Supplied information:
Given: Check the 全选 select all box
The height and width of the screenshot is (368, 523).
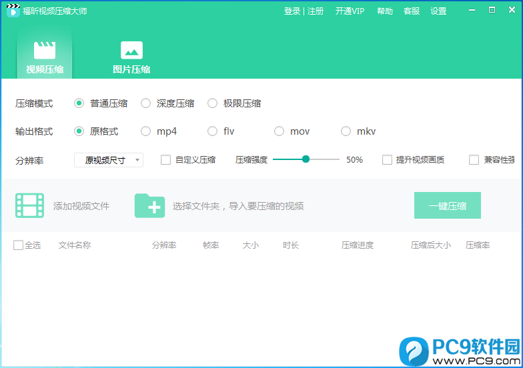Looking at the screenshot, I should pyautogui.click(x=18, y=245).
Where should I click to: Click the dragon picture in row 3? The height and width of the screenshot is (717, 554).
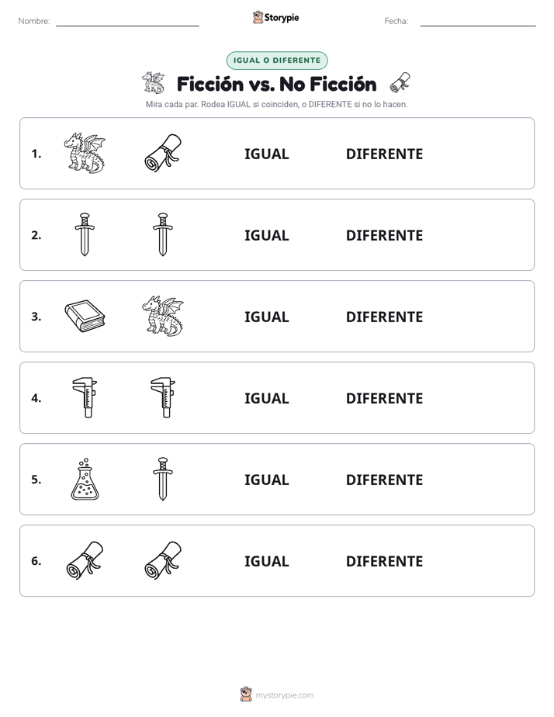163,316
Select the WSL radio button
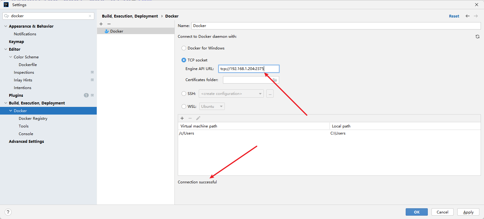The width and height of the screenshot is (484, 219). pyautogui.click(x=184, y=107)
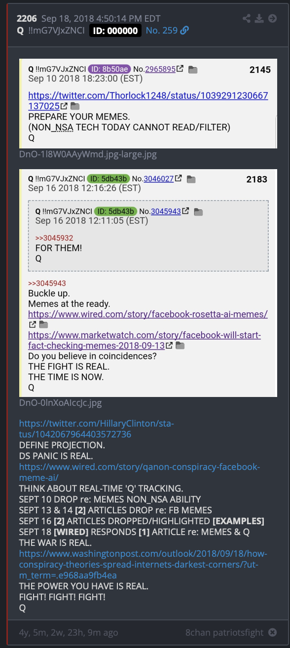Open the Thorlock1248 twitter status link
This screenshot has height=648, width=290.
click(148, 101)
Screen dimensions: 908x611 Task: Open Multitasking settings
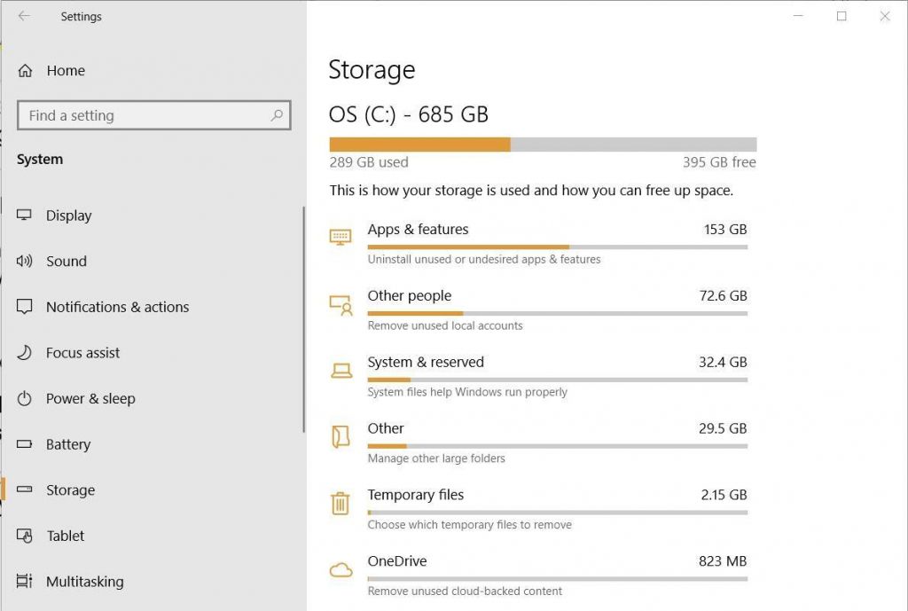(84, 581)
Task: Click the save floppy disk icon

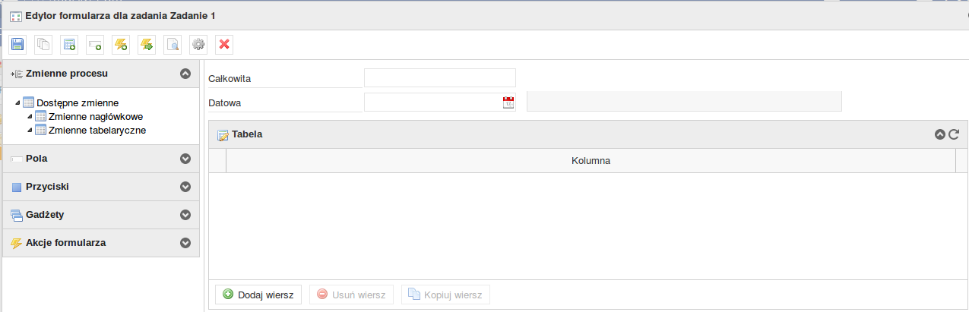Action: [x=18, y=45]
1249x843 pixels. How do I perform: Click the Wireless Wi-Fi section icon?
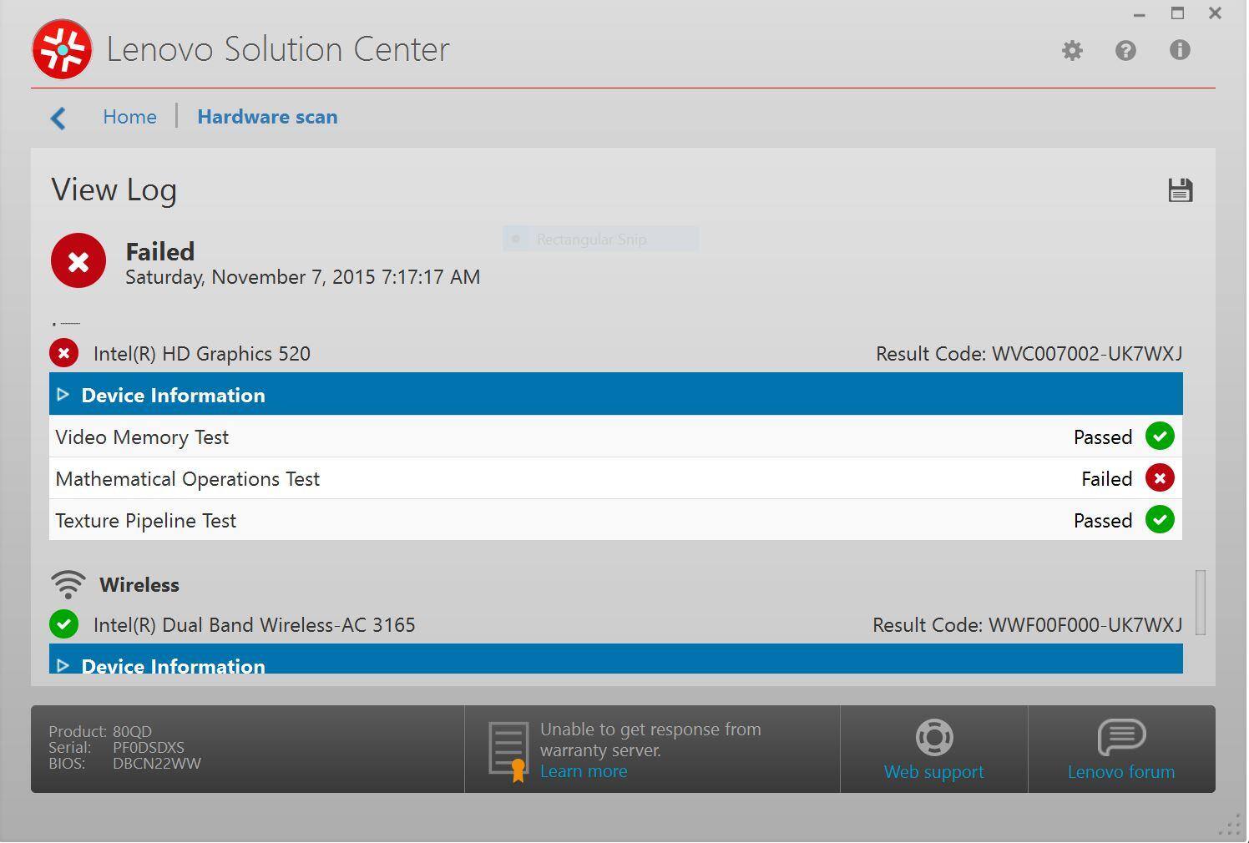[68, 584]
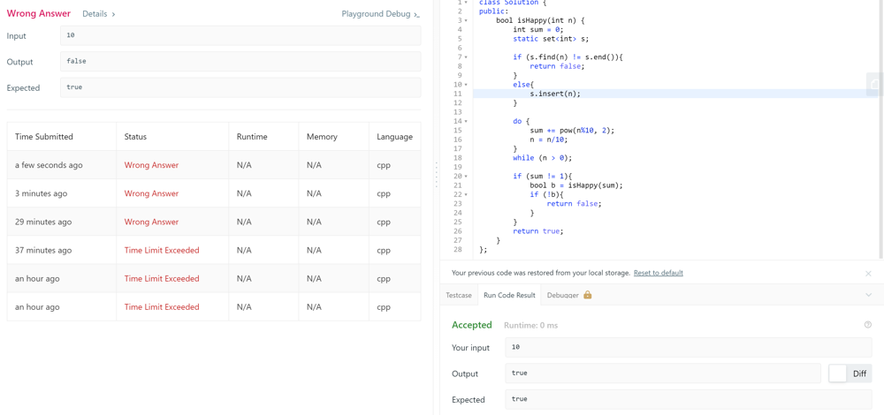Click the Reset to default link
Viewport: 884px width, 415px height.
coord(658,273)
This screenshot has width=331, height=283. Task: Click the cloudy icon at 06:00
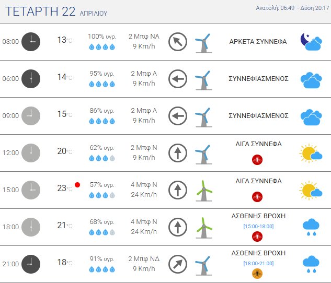pos(311,79)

Given problem:
Reproduce the listing above line for line, including every answer, but leave out the pictures.

The result:
Given: Check the 全选 select all box
The height and width of the screenshot is (368, 523).
Looking at the screenshot, I should pyautogui.click(x=18, y=245).
Where should I click to: Click the dragon picture in row 3? The height and width of the screenshot is (717, 554).
163,316
Select the WSL radio button
The width and height of the screenshot is (484, 219). pyautogui.click(x=184, y=107)
Open the Thorlock1248 twitter status link
This screenshot has height=648, width=290.
click(148, 101)
Screen dimensions: 908x611 Task: Open Multitasking settings
(84, 581)
Task: Click the save floppy disk icon

Action: [x=18, y=45]
1249x843 pixels. How do I perform: Click the Wireless Wi-Fi section icon?
[68, 584]
Click the Reset to default link
Viewport: 884px width, 415px height.
coord(658,273)
This screenshot has width=331, height=283. Task: Click the cloudy icon at 06:00
pos(311,79)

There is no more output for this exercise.